▸ TASK TO CARRY OUT: Every record listed below should be copied exactly.

DATA section start

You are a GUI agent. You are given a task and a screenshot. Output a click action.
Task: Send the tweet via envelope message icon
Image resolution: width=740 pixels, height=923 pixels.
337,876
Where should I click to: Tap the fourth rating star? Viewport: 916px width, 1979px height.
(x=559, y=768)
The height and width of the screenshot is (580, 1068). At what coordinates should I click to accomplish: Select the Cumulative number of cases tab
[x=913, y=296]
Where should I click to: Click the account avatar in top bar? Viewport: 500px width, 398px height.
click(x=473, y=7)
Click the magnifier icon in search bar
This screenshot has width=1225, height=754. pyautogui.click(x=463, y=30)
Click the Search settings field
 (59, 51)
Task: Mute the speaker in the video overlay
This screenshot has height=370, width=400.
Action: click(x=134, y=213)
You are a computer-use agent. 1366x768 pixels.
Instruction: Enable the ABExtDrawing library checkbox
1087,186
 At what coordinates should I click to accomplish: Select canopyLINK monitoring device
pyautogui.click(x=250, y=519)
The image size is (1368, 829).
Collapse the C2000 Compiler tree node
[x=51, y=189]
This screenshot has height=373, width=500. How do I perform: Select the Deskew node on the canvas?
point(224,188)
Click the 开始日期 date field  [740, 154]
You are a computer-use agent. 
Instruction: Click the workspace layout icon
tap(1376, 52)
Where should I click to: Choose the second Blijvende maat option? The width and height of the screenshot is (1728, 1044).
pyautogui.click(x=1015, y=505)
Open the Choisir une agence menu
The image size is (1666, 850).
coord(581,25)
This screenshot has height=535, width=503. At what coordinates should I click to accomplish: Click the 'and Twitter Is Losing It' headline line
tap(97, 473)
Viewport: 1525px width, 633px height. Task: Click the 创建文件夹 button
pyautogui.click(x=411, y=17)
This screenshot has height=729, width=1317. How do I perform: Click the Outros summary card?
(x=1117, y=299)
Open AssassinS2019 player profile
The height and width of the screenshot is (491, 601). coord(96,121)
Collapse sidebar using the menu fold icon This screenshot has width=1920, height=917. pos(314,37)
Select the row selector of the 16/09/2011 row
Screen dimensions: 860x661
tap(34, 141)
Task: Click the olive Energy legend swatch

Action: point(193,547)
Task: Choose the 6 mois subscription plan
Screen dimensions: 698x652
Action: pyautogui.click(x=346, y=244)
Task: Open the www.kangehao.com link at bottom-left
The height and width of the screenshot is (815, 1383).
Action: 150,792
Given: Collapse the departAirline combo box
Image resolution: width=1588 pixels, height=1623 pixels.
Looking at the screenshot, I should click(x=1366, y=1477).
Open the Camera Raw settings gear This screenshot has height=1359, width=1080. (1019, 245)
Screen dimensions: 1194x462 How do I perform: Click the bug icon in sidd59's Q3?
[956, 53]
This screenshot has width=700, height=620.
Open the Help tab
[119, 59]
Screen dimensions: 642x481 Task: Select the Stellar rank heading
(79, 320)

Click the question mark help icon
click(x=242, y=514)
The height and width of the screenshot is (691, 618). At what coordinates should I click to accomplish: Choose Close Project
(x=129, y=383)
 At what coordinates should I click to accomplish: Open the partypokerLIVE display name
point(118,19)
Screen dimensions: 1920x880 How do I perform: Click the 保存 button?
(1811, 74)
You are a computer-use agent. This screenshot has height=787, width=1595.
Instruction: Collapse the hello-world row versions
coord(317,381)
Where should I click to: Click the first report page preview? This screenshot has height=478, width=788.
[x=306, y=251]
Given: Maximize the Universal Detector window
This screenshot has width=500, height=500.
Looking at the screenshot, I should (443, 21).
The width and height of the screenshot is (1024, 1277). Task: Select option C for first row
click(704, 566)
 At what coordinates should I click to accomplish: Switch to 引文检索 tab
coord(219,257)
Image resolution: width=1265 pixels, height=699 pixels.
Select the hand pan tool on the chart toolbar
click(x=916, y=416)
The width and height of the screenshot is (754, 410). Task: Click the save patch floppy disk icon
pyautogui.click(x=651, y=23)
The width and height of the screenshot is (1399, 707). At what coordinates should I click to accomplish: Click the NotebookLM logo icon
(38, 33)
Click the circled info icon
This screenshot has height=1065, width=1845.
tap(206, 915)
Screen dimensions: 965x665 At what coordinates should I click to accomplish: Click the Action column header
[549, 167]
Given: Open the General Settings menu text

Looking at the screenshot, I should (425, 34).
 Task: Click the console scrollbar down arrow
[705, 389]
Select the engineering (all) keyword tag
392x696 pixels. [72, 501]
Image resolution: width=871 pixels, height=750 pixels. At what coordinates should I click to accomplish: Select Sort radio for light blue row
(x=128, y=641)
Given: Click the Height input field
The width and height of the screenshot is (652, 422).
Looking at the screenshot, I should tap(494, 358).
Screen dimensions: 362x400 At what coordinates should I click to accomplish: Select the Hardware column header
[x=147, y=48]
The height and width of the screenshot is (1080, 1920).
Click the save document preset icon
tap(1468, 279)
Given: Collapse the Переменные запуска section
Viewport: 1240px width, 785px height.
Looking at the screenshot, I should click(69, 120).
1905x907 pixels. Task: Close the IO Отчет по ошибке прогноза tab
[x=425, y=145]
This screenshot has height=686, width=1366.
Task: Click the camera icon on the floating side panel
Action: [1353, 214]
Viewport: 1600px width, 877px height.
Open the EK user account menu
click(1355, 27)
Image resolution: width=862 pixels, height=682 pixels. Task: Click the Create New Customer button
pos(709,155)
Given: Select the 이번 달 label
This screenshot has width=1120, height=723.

DATA section end

▸ EXERCISE RESPONSE:
You are a GUI agent. You are given a task and a screenshot. Output a click action.
Task: Send the tweet via envelope message icon
Image resolution: width=740 pixels, height=923 pixels.
337,876
Where should I click to: Tap the fourth rating star? Viewport: 916px width, 1979px height.
(x=559, y=768)
The height and width of the screenshot is (580, 1068). At what coordinates should I click to accomplish: Select the Cumulative number of cases tab
[x=913, y=296]
Where should I click to: Click the account avatar in top bar? Viewport: 500px width, 398px height.
click(x=473, y=7)
Click the magnifier icon in search bar
This screenshot has width=1225, height=754. pyautogui.click(x=463, y=30)
Click the Search settings field
 (59, 51)
Task: Mute the speaker in the video overlay
This screenshot has height=370, width=400.
Action: click(x=134, y=213)
You are a computer-use agent. 1366x768 pixels.
Instruction: Enable the ABExtDrawing library checkbox
1087,186
 At what coordinates should I click to accomplish: Select canopyLINK monitoring device
pyautogui.click(x=250, y=519)
The image size is (1368, 829).
Collapse the C2000 Compiler tree node
[x=51, y=189]
This screenshot has height=373, width=500. How do I perform: Select the Deskew node on the canvas?
point(224,188)
Click the 开始日期 date field  [740, 154]
You are a computer-use agent. 
Instruction: Click the workspace layout icon
tap(1376, 52)
Where should I click to: Choose the second Blijvende maat option? The width and height of the screenshot is (1728, 1044).
pyautogui.click(x=1015, y=505)
Open the Choisir une agence menu
The image size is (1666, 850).
coord(581,25)
This screenshot has height=535, width=503. At what coordinates should I click to accomplish: Click the 'and Twitter Is Losing It' headline line
tap(97, 473)
Viewport: 1525px width, 633px height. Task: Click the 创建文件夹 button
pyautogui.click(x=411, y=17)
This screenshot has height=729, width=1317. How do I perform: Click the Outros summary card?
(x=1117, y=299)
Open AssassinS2019 player profile
The height and width of the screenshot is (491, 601). coord(96,121)
Collapse sidebar using the menu fold icon This screenshot has width=1920, height=917. pos(314,37)
Select the row selector of the 16/09/2011 row
Screen dimensions: 860x661
tap(34, 141)
Task: Click the olive Energy legend swatch

Action: point(193,547)
Task: Choose the 6 mois subscription plan
Screen dimensions: 698x652
Action: pyautogui.click(x=346, y=244)
Task: Open the www.kangehao.com link at bottom-left
The height and width of the screenshot is (815, 1383).
Action: 150,792
Given: Collapse the departAirline combo box
Image resolution: width=1588 pixels, height=1623 pixels.
Looking at the screenshot, I should click(x=1366, y=1477).
Open the Camera Raw settings gear This screenshot has height=1359, width=1080. (1019, 245)
Screen dimensions: 1194x462 How do I perform: Click the bug icon in sidd59's Q3?
[956, 53]
This screenshot has width=700, height=620.
Open the Help tab
[119, 59]
Screen dimensions: 642x481 Task: Select the Stellar rank heading
(79, 320)

Click the question mark help icon
click(x=242, y=514)
The height and width of the screenshot is (691, 618). At what coordinates should I click to accomplish: Choose Close Project
(x=129, y=383)
 At what coordinates should I click to accomplish: Open the partypokerLIVE display name
point(118,19)
Screen dimensions: 1920x880 How do I perform: Click the 保存 button?
(1811, 74)
You are a computer-use agent. This screenshot has height=787, width=1595.
Instruction: Collapse the hello-world row versions
coord(317,381)
Where should I click to: Click the first report page preview? This screenshot has height=478, width=788.
[x=306, y=251]
Given: Maximize the Universal Detector window
This screenshot has width=500, height=500.
Looking at the screenshot, I should (443, 21).
The width and height of the screenshot is (1024, 1277). Task: Select option C for first row
click(704, 566)
 At what coordinates should I click to accomplish: Switch to 引文检索 tab
coord(219,257)
Image resolution: width=1265 pixels, height=699 pixels.
Select the hand pan tool on the chart toolbar
click(x=916, y=416)
The width and height of the screenshot is (754, 410). Task: Click the save patch floppy disk icon
pyautogui.click(x=651, y=23)
The width and height of the screenshot is (1399, 707). At what coordinates should I click to accomplish: Click the NotebookLM logo icon
(38, 33)
Click the circled info icon
This screenshot has height=1065, width=1845.
tap(206, 915)
Screen dimensions: 965x665 At what coordinates should I click to accomplish: Click the Action column header
[549, 167]
Given: Open the General Settings menu text

Looking at the screenshot, I should (425, 34).
 Task: Click the console scrollbar down arrow
[705, 389]
Select the engineering (all) keyword tag
392x696 pixels. [72, 501]
Image resolution: width=871 pixels, height=750 pixels. At what coordinates should I click to accomplish: Select Sort radio for light blue row
(x=128, y=641)
Given: Click the Height input field
The width and height of the screenshot is (652, 422).
Looking at the screenshot, I should tap(494, 358).
Screen dimensions: 362x400 At what coordinates should I click to accomplish: Select the Hardware column header
[x=147, y=48]
The height and width of the screenshot is (1080, 1920).
Click the save document preset icon
tap(1468, 279)
Given: Collapse the Переменные запуска section
Viewport: 1240px width, 785px height.
Looking at the screenshot, I should click(69, 120).
1905x907 pixels. Task: Close the IO Отчет по ошибке прогноза tab
[x=425, y=145]
This screenshot has height=686, width=1366.
Task: Click the camera icon on the floating side panel
Action: [1353, 214]
Viewport: 1600px width, 877px height.
Open the EK user account menu
click(1355, 27)
Image resolution: width=862 pixels, height=682 pixels. Task: Click the Create New Customer button
pos(709,155)
Given: Select the 이번 달 label
This screenshot has width=1120, height=723.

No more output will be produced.